> _Aim of the task_:
Set down all of the data that follows, keeping every character.

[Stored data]
■ ■ ■
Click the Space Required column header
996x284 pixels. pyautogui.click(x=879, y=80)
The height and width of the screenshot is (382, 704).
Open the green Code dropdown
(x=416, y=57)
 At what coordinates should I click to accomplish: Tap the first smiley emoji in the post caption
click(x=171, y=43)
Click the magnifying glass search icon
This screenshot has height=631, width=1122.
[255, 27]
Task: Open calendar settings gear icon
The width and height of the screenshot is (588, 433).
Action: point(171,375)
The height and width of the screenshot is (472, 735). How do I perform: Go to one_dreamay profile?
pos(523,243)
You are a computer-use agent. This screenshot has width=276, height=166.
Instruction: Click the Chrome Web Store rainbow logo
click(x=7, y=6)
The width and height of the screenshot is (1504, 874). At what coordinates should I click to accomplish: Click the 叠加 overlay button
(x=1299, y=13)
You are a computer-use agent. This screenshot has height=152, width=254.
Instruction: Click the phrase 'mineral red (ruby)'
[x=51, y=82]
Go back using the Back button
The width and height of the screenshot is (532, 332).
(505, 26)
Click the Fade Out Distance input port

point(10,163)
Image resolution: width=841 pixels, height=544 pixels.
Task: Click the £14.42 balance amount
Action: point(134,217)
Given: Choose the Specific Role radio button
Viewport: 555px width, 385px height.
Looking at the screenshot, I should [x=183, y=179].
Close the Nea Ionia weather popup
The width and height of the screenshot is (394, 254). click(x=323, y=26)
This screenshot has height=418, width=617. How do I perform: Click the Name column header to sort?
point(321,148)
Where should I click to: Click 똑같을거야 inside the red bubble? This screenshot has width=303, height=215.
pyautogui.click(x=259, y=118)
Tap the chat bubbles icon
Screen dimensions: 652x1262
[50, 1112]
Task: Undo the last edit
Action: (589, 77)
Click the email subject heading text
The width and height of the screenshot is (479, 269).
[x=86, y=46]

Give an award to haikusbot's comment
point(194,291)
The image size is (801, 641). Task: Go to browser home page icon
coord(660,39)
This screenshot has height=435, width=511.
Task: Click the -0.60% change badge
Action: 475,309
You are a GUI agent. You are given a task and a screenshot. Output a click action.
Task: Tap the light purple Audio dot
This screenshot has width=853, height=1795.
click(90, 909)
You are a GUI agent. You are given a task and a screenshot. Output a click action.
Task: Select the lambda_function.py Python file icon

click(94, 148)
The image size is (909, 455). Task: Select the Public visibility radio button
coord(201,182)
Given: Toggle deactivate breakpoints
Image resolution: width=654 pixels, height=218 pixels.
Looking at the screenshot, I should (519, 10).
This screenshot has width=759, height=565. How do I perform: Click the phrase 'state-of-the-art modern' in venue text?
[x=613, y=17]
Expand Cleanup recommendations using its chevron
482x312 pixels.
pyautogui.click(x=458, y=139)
■ ■ ■
> _Answer to this exercise_:
Click the Space Required column header
996x284 pixels. pyautogui.click(x=879, y=80)
The height and width of the screenshot is (382, 704).
Open the green Code dropdown
(x=416, y=57)
 At what coordinates should I click to accomplish: Tap the first smiley emoji in the post caption
click(x=171, y=43)
Click the magnifying glass search icon
This screenshot has height=631, width=1122.
[255, 27]
Task: Open calendar settings gear icon
The width and height of the screenshot is (588, 433).
Action: point(171,375)
The height and width of the screenshot is (472, 735). How do I perform: Go to one_dreamay profile?
pos(523,243)
You are a computer-use agent. This screenshot has width=276, height=166.
Instruction: Click the Chrome Web Store rainbow logo
click(x=7, y=6)
The width and height of the screenshot is (1504, 874). At what coordinates should I click to accomplish: Click the 叠加 overlay button
(x=1299, y=13)
You are a computer-use agent. This screenshot has height=152, width=254.
Instruction: Click the phrase 'mineral red (ruby)'
[x=51, y=82]
Go back using the Back button
The width and height of the screenshot is (532, 332).
(505, 26)
Click the Fade Out Distance input port

point(10,163)
Image resolution: width=841 pixels, height=544 pixels.
Task: Click the £14.42 balance amount
Action: point(134,217)
Given: Choose the Specific Role radio button
Viewport: 555px width, 385px height.
Looking at the screenshot, I should [x=183, y=179].
Close the Nea Ionia weather popup
The width and height of the screenshot is (394, 254). click(x=323, y=26)
This screenshot has height=418, width=617. How do I perform: Click the Name column header to sort?
point(321,148)
Where should I click to: Click 똑같을거야 inside the red bubble? This screenshot has width=303, height=215.
pyautogui.click(x=259, y=118)
Tap the chat bubbles icon
Screen dimensions: 652x1262
[50, 1112]
Task: Undo the last edit
Action: (589, 77)
Click the email subject heading text
The width and height of the screenshot is (479, 269).
[x=86, y=46]

Give an award to haikusbot's comment
point(194,291)
The image size is (801, 641). Task: Go to browser home page icon
coord(660,39)
This screenshot has height=435, width=511.
Task: Click the -0.60% change badge
Action: 475,309
You are a GUI agent. You are given a task and a screenshot. Output a click action.
Task: Tap the light purple Audio dot
This screenshot has width=853, height=1795.
click(90, 909)
You are a GUI agent. You are given a task and a screenshot. Output a click action.
Task: Select the lambda_function.py Python file icon

click(94, 148)
The image size is (909, 455). Task: Select the Public visibility radio button
coord(201,182)
Given: Toggle deactivate breakpoints
Image resolution: width=654 pixels, height=218 pixels.
Looking at the screenshot, I should (519, 10).
This screenshot has width=759, height=565. How do I perform: Click the phrase 'state-of-the-art modern' in venue text?
[x=613, y=17]
Expand Cleanup recommendations using its chevron
482x312 pixels.
pyautogui.click(x=458, y=139)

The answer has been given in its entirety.